Consumado el escándalo en el Carlos Belmonte, el Zaragoza quiso despertar y dar un paso adelante para dominar el partido, pero no terminaba de crear ocasiones ante un Albacete que estaba demasiado cómodo. Tras una buena ocasión para Narváez, que envió alto una volea desde dentro del área, el arbitraje de Ávalos Barrera volvió a ser protagonista. Azamoum, con una amarilla vista en los primeros diez minutos, realiza una dura entrada por detrás a Bermejo, pero el colegiado catalán obvió mostrarle una clara segunda amarilla, firmando el peor arbitraje en mucho tiempo.

Segunda parte

Tratando de aislarse del arbitraje, el Zaragoza quiso imponer su juego con balón en la segunda mitad, pero sin ninguna mordiente ante un Albacete que seguía jugando a placer con dos líneas de cuatro para frenar el juego zaragocista. Buscando dar vida al equipo, sin aparecer en el área rival, JIM introdujo a Adrián por un poco influyente Bermejo y a Álex Alegría por un Toro Fernández de nuevo sin capacidad para generar peligro.

No encontraba el camino el Zaragoza, desconectado del juego y sin pisar el área rival, con Narváez muy pegado a banda y Eguaras y Francho demasiado tapados como para crear juego en el centro del campo. En una jugada aislada, Jair tuvo la más clara de la segunda mitad con un remate forzado desde el punto de penalti, sin oposición, y que envió por encima del larguero.

Buscaba JIM una reacción en el último cuarto de hora con la entrada de James e Iván Azón. Lo intentó el cuadro aragonés con un saque de esquina que regaló Arroyo, pero, como es habitual en jugadas a balón parado, continuó sin crear ningún peligro a la meta de Tomeu Nadal.

Pasó el minuto 80 y el Albacete se quedó con diez por una dura entrada de Arroyo sobre Narváez, que le clavó los tacos en el gemelo. No la vio Ávalos Barrera, que no pitó ni falta y el VAR tuvo que avisarle de la dureza de la acción, que obligó a retirarse al delantero colombiano. Segundos después, Iván Azón rozó el empate con un remate forzado que se estrelló en el palo de Tomeu Nadal. Pero la mala suerte se zafó con los zaragocistas, que se estrellaron con el palo en dos remates consecutivos de Adrián y Álex Alegría.

Avasalló el Zaragoza durante los últimos minutos la portería de Tomeu Nadal, todo lo que no lo había hecho durante los 85 minutos anteriores.

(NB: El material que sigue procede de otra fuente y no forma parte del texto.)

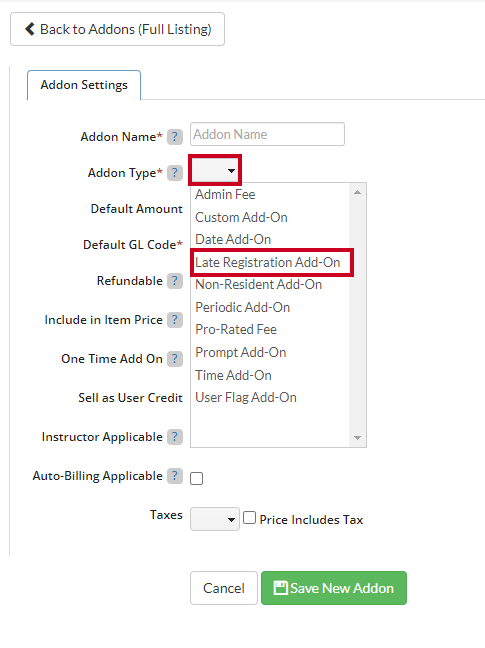Click Auto-Billing Applicable help icon
The image size is (485, 648).
(175, 476)
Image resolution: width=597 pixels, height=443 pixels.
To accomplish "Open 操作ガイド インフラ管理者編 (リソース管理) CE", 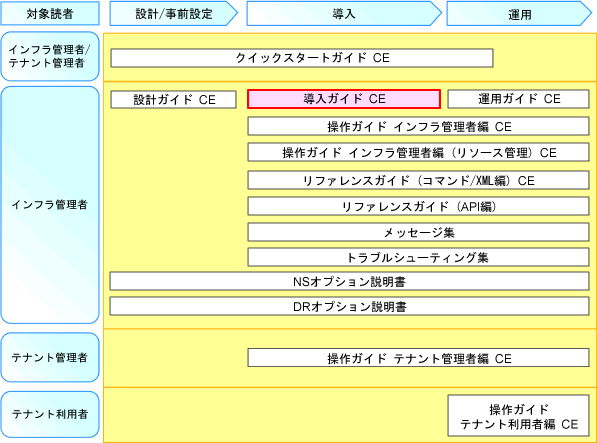I will tap(418, 152).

Pero el Albacete achicó aguas en todas las intentonas del equipo de JIM, que iba a ver cómo el palo de Tomeu Nadal le rechazaba el gol por cuarta vez en solo cinco minutos. De una forma totalmente increíble, el Albacete se lleva los tres puntos y volver a meter al cuadro zaragocista de lleno en la zona de peligro.